Blackburn, Walden, Lance examine U.S. telecom cybersecurity

Leveraging robust information sharing about cyber threats and vulnerabilities is critically important across all of the nation’s telecommunications systems, said U.S. Rep. Marsha Blackburn (R-TN), chair of the U.S. House Energy and Commerce Subcommittee on Communications and Technology.

This includes greater intelligence swapping “about the supply chain of hardware and software that make up our communications networks,” Rep. Blackburn said during the subcommittee’s May 16 hearing entitled, “Telecommunications, Global Competitiveness and National Security.”

The hearing provided subcommittee members with a better understanding about cybersecurity threats to competition and national security, as well as how the federal government and industry respond to such threats.

U.S. Rep. Greg Walden (R-OR), chairman of the U.S. House Energy and Commerce Committee, said such a thorough approach to the issues is needed “before committees in Congress, and different federal agencies, launch solutions to this complex challenge without proper coordination and investigation.”

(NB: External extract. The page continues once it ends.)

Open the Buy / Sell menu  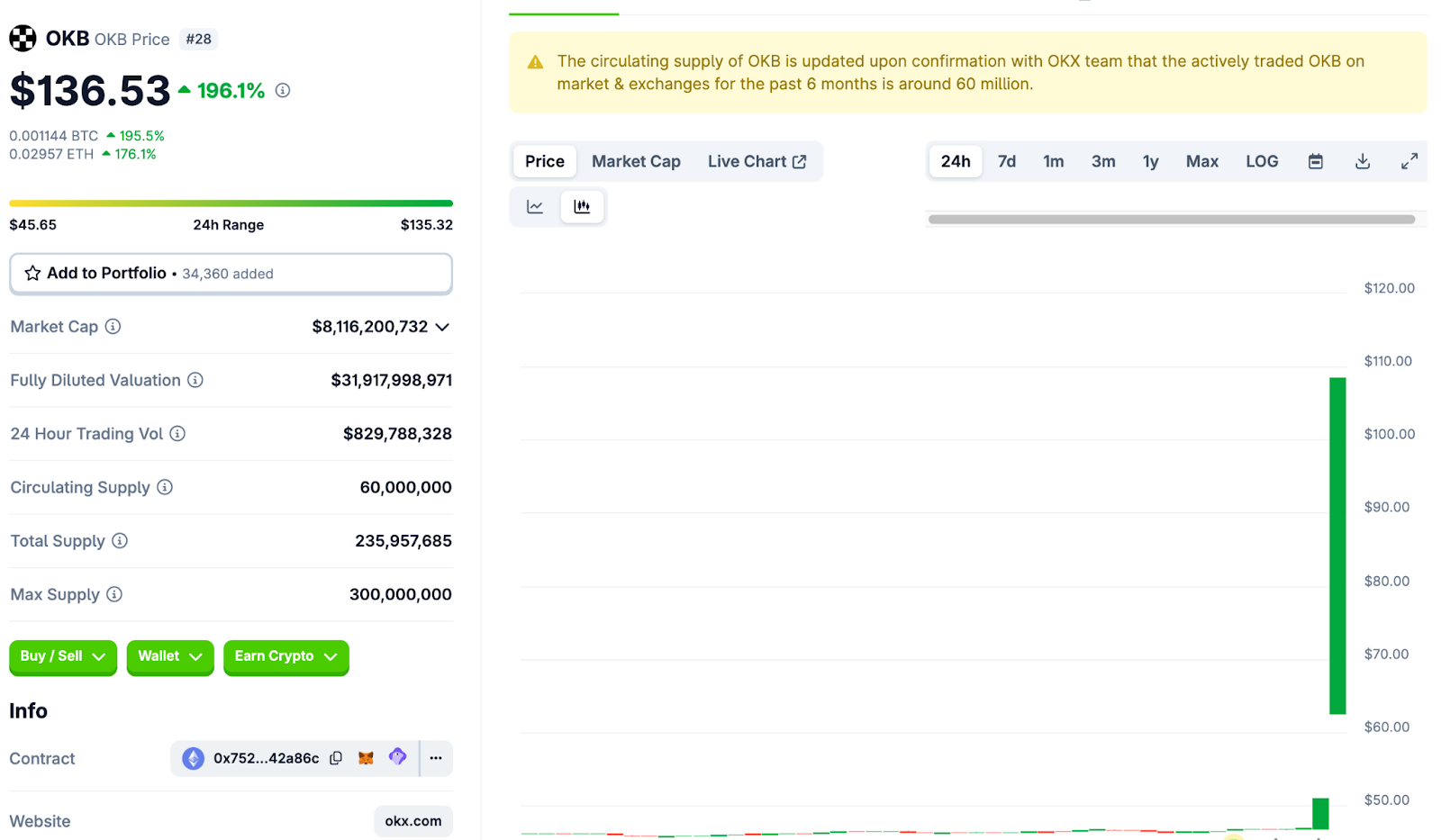(x=62, y=657)
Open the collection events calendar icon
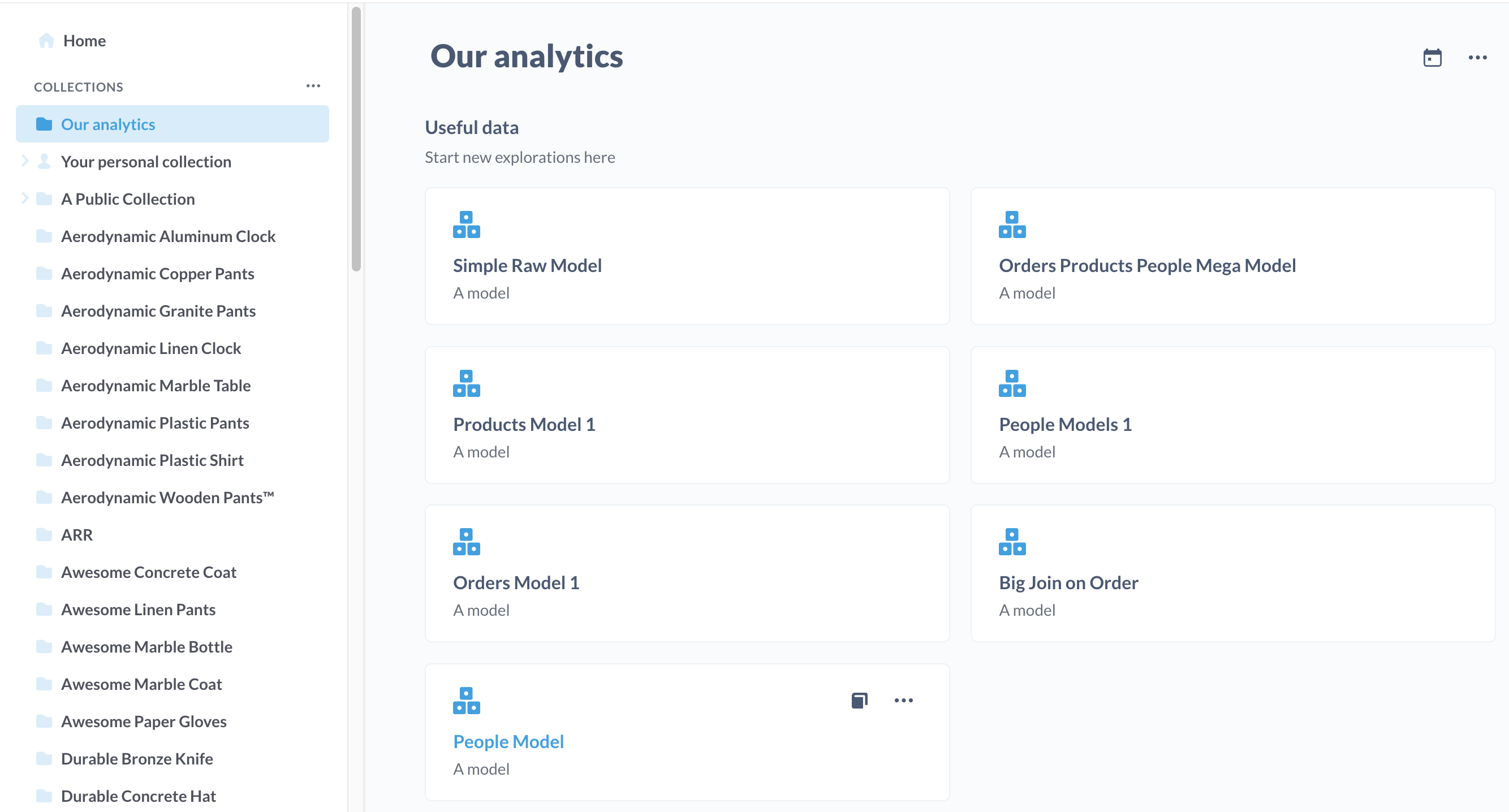Image resolution: width=1509 pixels, height=812 pixels. [1432, 58]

Subcommittee Vice Chairman Leonard Lance (R-NJ) pointed out the importance of securing America’s telecom networks.

“Just yesterday, the nominee to head the National Counterintelligence and Security Center testified that Chinese Intelligence uses Chinese firms, such as ZTE, as a resource and he would never use a ZTE phone,” said Rep. Lance during the hearing. “I am concerned about the national security implications of lessening the punishments against ZTE in a trade deal with China.”

The United States must proceed with caution regarding China, though, advised Samm Sacks, senior fellow in the technology policy program at the Center for Strategic and International Studies.

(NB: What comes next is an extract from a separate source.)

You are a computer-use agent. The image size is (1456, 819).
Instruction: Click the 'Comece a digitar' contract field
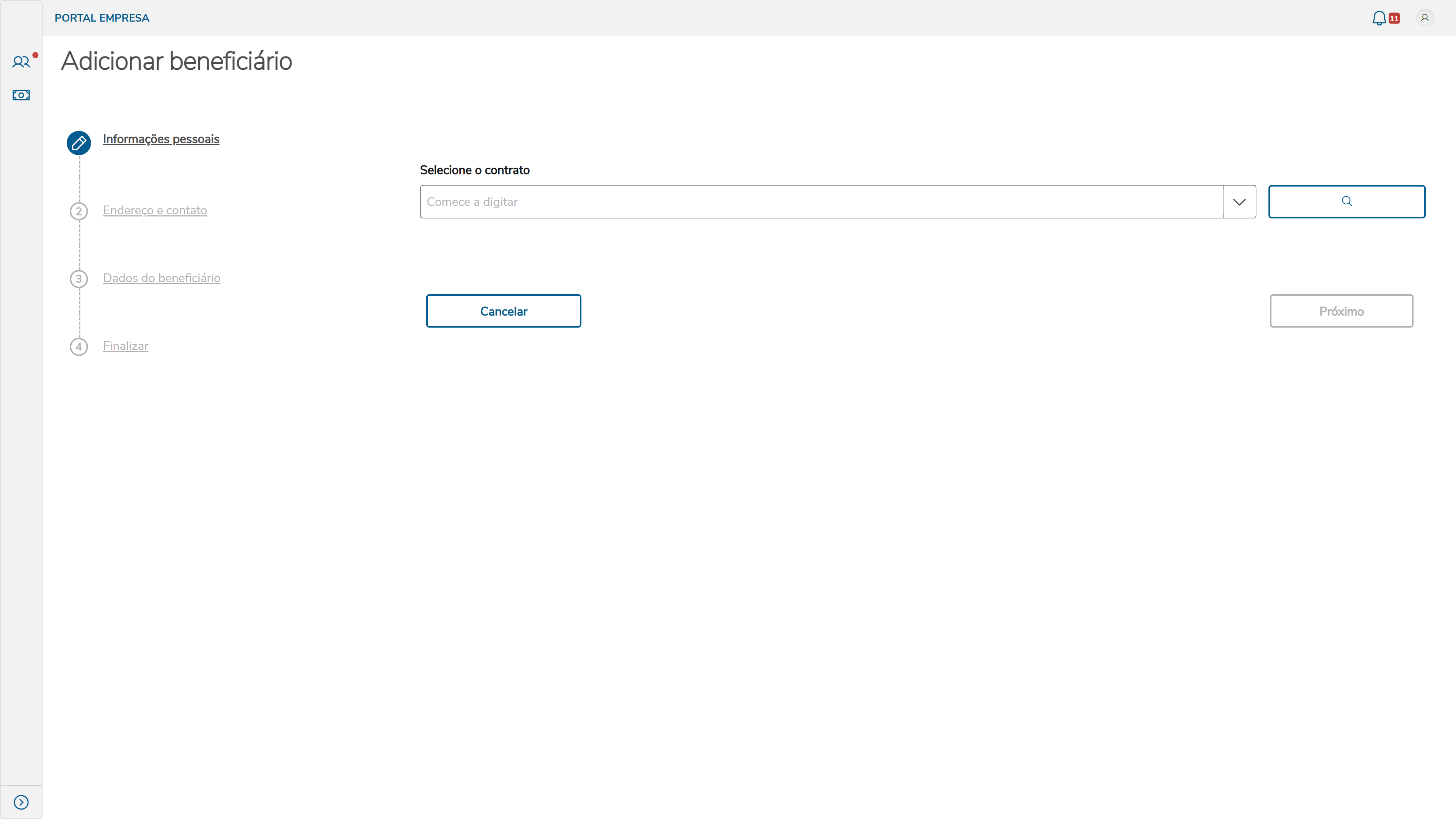pos(821,202)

“The challenge is that U.S. and Chinese technology development, supply chains, and commercial markets are tightly intertwined,” testified Sacks, adding that the use of a potential unilateral approach by the United States that would isolate it also would undermine U.S. economic prosperity, technological leadership and innovation capacity.

“In confronting China,” she said, “we must have a clear understanding about the consequences of our actions, and where there will be costs to ourselves.”

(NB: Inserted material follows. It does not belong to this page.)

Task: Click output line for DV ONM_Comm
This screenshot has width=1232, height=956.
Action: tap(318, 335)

In discussing supply chain risk management, Charles Clancy, director and professor at the Hume Center for National Security and Technology at Virginia Tech, testified that “any determined adversary, with enough time and resources, is going to be able to penetrate a target network.”

Clancy advised that the most sensitive parts of a network be identifiable and that the government “be able to fortify those as much as possible against those risks, whether it be a supply chain risk or an active cyberattack risk.”

Clete Johnson, a partner at Wilkinson Barker Knauer LLP, said the Federal Communications Commission (FCC) plays an important role in mitigating threats to the nation’s telecom supply chain and infrastructure.

“Perhaps the most important of recent actions is the FCC proposal to prevent government funds from purchasing technology or services from companies that pose a national security threat to the U.S. communications infrastructure,” Johnson testified.

Under the new rule, which the FCC proposed in April, monies from the FCC Universal Service Fund — which subsidizes broadband and telephone access for low-income Americans — could not be used to buy products or services from companies or countries that pose security threats or cybersecurity risks to the United States’ communications networks. The FCC didn’t specify which countries posed such threats.

Johnson said the proposal “will advance the policy discourse on these difficult issues and can be a lever to move the whole government, and the market, in the right direction.”